Cette durée marathonienne aura été, en elle-même, un vrai succès pour le chef de l’Etat, qui, ces temps-ci, ne les collectionne pourtant pas. Beaucoup d’observateurs prévoyaient en effet que les échanges tourneraient court – certains participants, à gauche, ne cachaient d’ailleurs pas leurs intentions à cet égard – et que cette nouvelle initiative présidentielle allait, comme d’autres auparavant, faire fiasco. Nul n’imaginait en tout cas qu’il pût en sortir quoi que ce fût de positif.
Or, sans parvenir, bien sûr, à un vaste consensus ou à des accords en série, la démarche a finalement semblé intéresser ceux qui y participaient, alors même que l’éventail politique était des plus ouverts, du Rassemblement national à La France Insoumise en passant par la droite classique, les centristes, les socialistes, les écologistes et les communistes. Il est vrai qu’il avait été choisi de discuter librement et de manière personnelle: n’étaient admis dans la salle ni les collaborateurs des uns et des autres (y compris pour Macron: le secrétaire général de l’Elysée, Alexis Kohler, d’abord invité comme témoin muet, avait finalement été prié de rester à l’Elysée), ni les téléphones portables, dûment laissés au vestiaire.

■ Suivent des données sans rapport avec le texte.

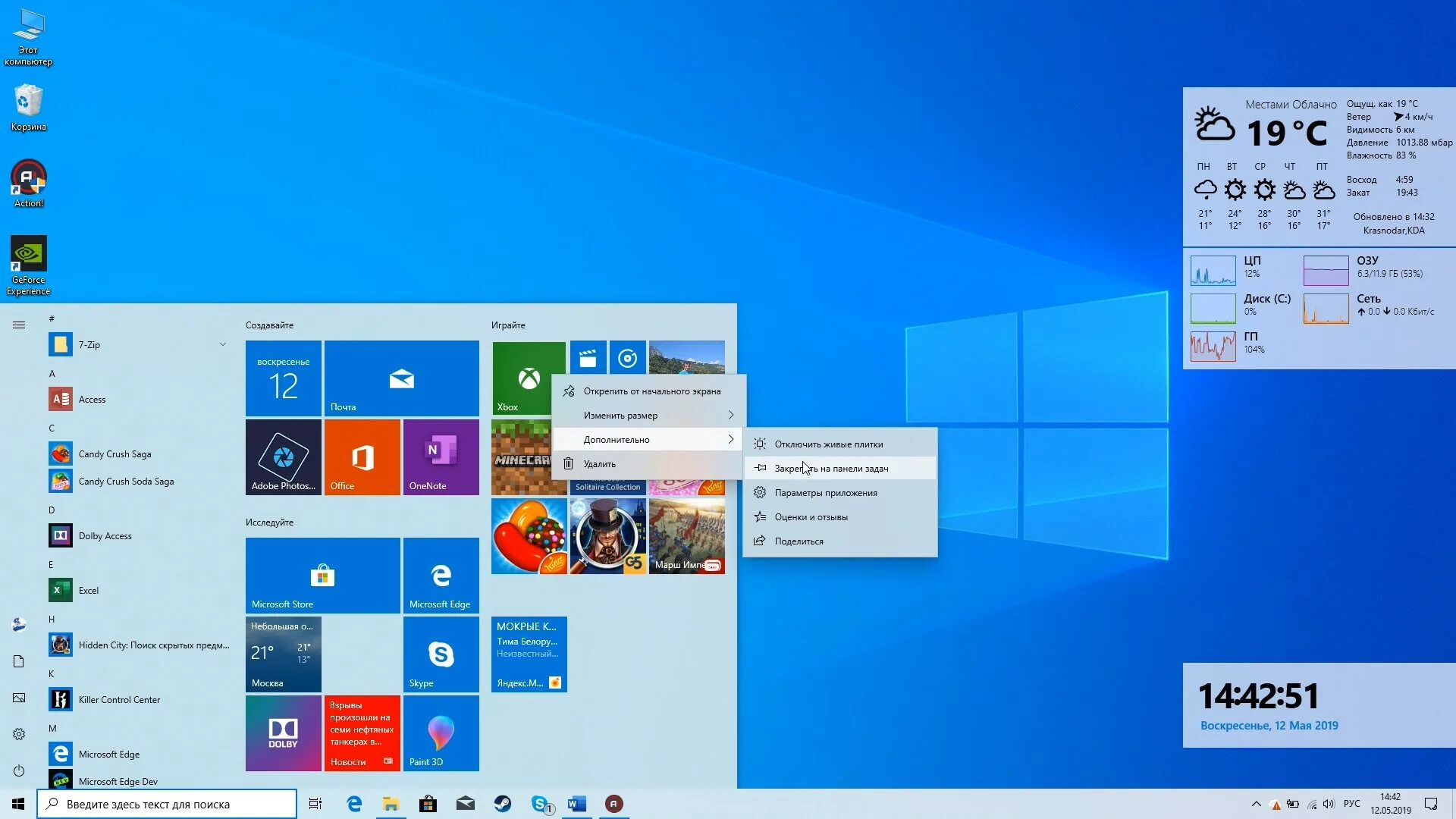The height and width of the screenshot is (819, 1456).
Task: Click the taskbar search input field
Action: (167, 804)
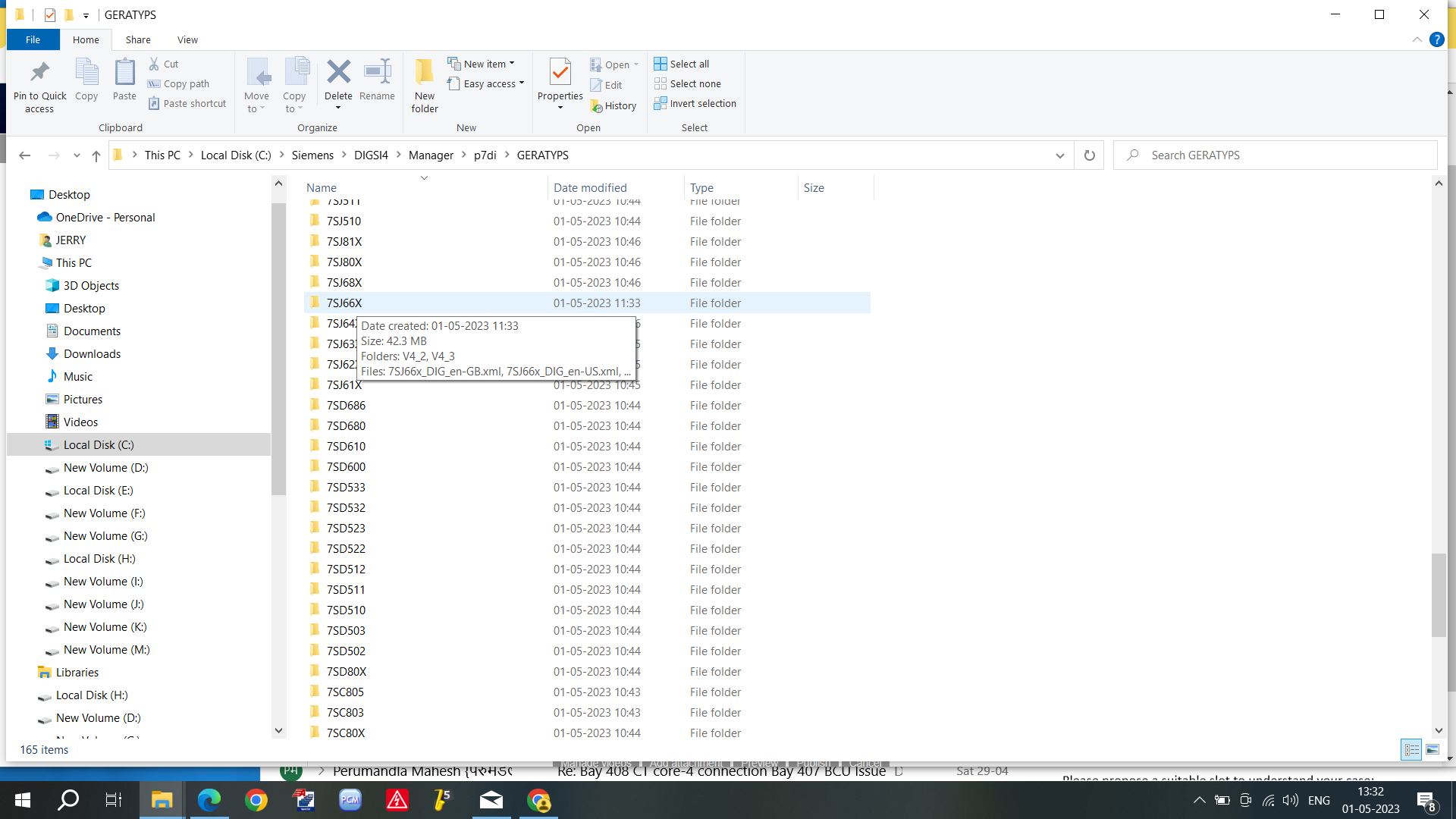Click the Rename icon in ribbon
1456x819 pixels.
click(377, 73)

Et pendant tout un après-midi, toute une soirée, y compris devant des plateaux-repas, et une bonne partie de la nuit, le petit miracle a eu lieu: des gens qui ne cessent de s’invectiver au Parlement ou dans les médias, et de se prêter mutuellement les pires intentions, se sont parlé, et courtoisement, en responsables politiques civilisés d’un pays qui prétend l’être aussi … Dans n’importe quelle autre démocratie européenne, la chose irait de soi; mais dans cette France qui a peu à peu tourné le dos à la culture du dialogue et de la négociation, ç’aura réellement été une heureuse surprise.
Vers une grande conférence sociale
Au point qu’après cette si longue réunion, le porte-parole du gouvernement, Olivier Véran, a voulu voir dans ce „processus inédit“, non sans lyrisme, quelque chose qui „pourrait bien marquer l’histoire“. Et il a indiqué que d’ores et déjà, „tout le monde a accepté de se revoir dans les mêmes conditions, pour une prochaine session de travail“, afin de „battre le fer pendant qu’il est chaud“. Aucune date précise n’est encore fixée, selon l’Elysée, mais un „séminaire gouvernemental de suivi“ va être organisé mercredi prochain.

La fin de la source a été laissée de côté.